Will gold prices fall to VND 100 million per tael?
During the week of May 12–16, global gold prices dropped sharply from USD 3,300 to USD 3,204 per ounce, marking the fourth consecutive week of decline.
In Vietnam, SJC gold bars fell by VND 3 million to VND 118.5 million (approx. USD 4,660) per tael, and gold rings dropped to VND 111–114 million (USD 4,365–4,485) per tael.
However, on May 19, global prices rebounded to USD 3,210 per ounce. Domestically, SJC gold rose by VND 800,000 to VND 119.3 million (USD 4,690) per tael, and SJC gold rings climbed to VND 114.5 million (USD 4,495).
Speaking with VietNamNet, Dr. Nguyen Tri Hieu, a financial and banking expert, noted that recent dips in both domestic and global markets may be driven by positive news such as eased geopolitical tensions - particularly in the Middle East and between Russia and Ukraine - as peace talks progress.
Additionally, former U.S. President Donald Trump’s deferral of tariffs on several countries, including Vietnam, has also played a role.
He added that when prices soar, many investors take profits, putting downward pressure on the market.
Nevertheless, Dr. Hieu emphasized that these are only short-term reactions to global news and do not indicate a medium- or long-term trend.
“Domestic gold prices may fluctuate erratically alongside global movements, but the probability of dropping to VND 100 million per tael is extremely low. Even global price drops have been short-lived, driven mostly by temporary geopolitical developments.”
Structural issues remain unresolved. The U.S. Federal Reserve continues to express concern about inflation and may soon reimpose tariffs. The U.S. economy has not shown enough improvement to lift the USD Index, he explained.

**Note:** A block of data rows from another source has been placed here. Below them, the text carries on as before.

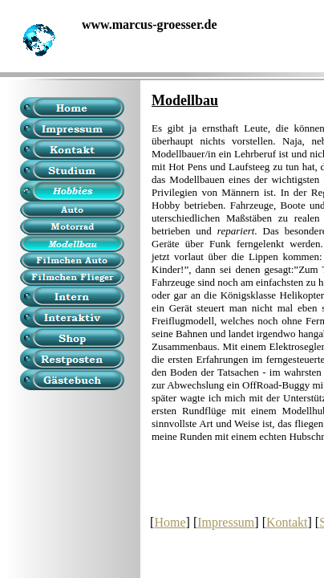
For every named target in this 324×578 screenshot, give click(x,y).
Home (169, 522)
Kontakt (287, 522)
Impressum (225, 522)
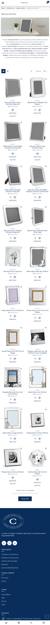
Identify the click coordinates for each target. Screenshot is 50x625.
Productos (10, 8)
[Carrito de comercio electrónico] (47, 3)
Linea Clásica (20, 8)
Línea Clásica (5, 594)
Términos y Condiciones (10, 554)
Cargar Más (25, 499)
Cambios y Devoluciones (10, 558)
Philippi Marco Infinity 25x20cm (12, 472)
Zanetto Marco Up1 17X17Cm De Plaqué (37, 311)
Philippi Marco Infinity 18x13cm (37, 433)
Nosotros (4, 564)
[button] (21, 79)
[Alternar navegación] (2, 3)
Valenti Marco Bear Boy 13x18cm (37, 271)
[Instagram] (4, 543)
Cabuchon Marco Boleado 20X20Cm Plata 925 (13, 231)
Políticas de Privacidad (9, 561)
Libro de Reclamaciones (9, 568)
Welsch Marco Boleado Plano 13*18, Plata (37, 231)
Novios (3, 601)
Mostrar (38, 71)
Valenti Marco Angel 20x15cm (12, 433)
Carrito (3, 581)
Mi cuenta (4, 578)
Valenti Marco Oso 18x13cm (37, 392)
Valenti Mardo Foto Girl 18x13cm (13, 310)
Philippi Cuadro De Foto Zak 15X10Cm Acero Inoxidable (37, 352)
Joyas (3, 604)
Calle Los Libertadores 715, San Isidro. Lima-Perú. (24, 618)
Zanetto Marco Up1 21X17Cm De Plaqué (13, 352)
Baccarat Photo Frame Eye (13, 271)
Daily (3, 598)
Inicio (3, 8)
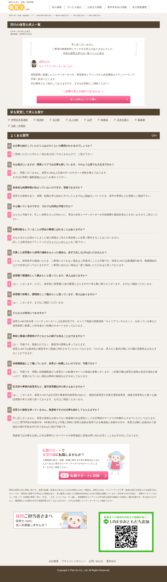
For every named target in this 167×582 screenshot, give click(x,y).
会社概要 (54, 561)
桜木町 (40, 120)
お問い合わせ (96, 561)
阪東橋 (141, 120)
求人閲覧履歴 (139, 7)
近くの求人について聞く (83, 99)
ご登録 (86, 196)
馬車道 (104, 120)
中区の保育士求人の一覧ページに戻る (83, 53)
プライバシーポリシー (58, 242)
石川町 (56, 120)
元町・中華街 (18, 126)
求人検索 (57, 7)
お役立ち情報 (94, 7)
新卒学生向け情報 (117, 7)
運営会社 (111, 561)
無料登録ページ (38, 177)
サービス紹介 (74, 7)
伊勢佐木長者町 (19, 120)
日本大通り (123, 120)
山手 (89, 120)
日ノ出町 (73, 120)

In Vietnam, in addition to global influences, domestic supply constraints mean prices spike easily when demand rises.
Associate Professor Dr. Nguyen Huu Huan from the University of Economics in Ho Chi Minh City agrees that domestic prices are unlikely to dip below VND 100 million per tael in the short term.
While global instability has eased, leading to a decline in international prices, the domestic drop has been modest.
This is due to consistently strong demand for gold within Vietnam. Even during price dips, buying remains high, keeping the gap between domestic and international prices substantial.
According to Dr. Huan, the future of domestic prices hinges on global trends and local demand. If global prices continue to decline, Vietnam’s prices will follow - but accurately predicting global trends remains difficult.
“Trump’s tariff policy is unpredictable. If imposed rates are high, gold prices will spike again. Additionally, if peace talks between Russia and Ukraine collapse and conflict escalates, gold will likely surge. In short, global price movements are highly uncertain,” Dr. Huan noted.
Proposal: Let citizens earn interest on deposited gold
Recently, the Prime Minister instructed the SBV to urgently implement regulatory measures to stabilize the gold market and submit proposed amendments to Decree 24 on gold trading by June.
To stabilize the market, Dr. Hieu recommends improving supply to meet demand. He maintains that the SBV should withdraw from its role as the sole gold importer and instead issue import quotas to licensed businesses under regulatory oversight.
He also supports ending the exclusive SJC national gold brand, allowing all brands to compete on equal footing.
Dr. Huan, however, said market stabilization is challenging due to tight domestic supply. He believes importing gold is unfeasible because foreign currency reserves should be prioritized for exchange rate stability. As gold is not an essential good, it's not a priority for foreign currency allocation.
To manage the gold market, he recommends building a gold credit market. Globally, when gold markets become too volatile, some countries implement gold credit markets to meet citizens’ trading needs while preventing foreign currency outflows. Vietnam could explore this strategy, he suggested.
Dr. Huan also proposed allowing people to deposit gold at the SBV for interest, as in the past. This approach would both stabilize prices and mobilize the large quantities of gold held by the public to support economic development.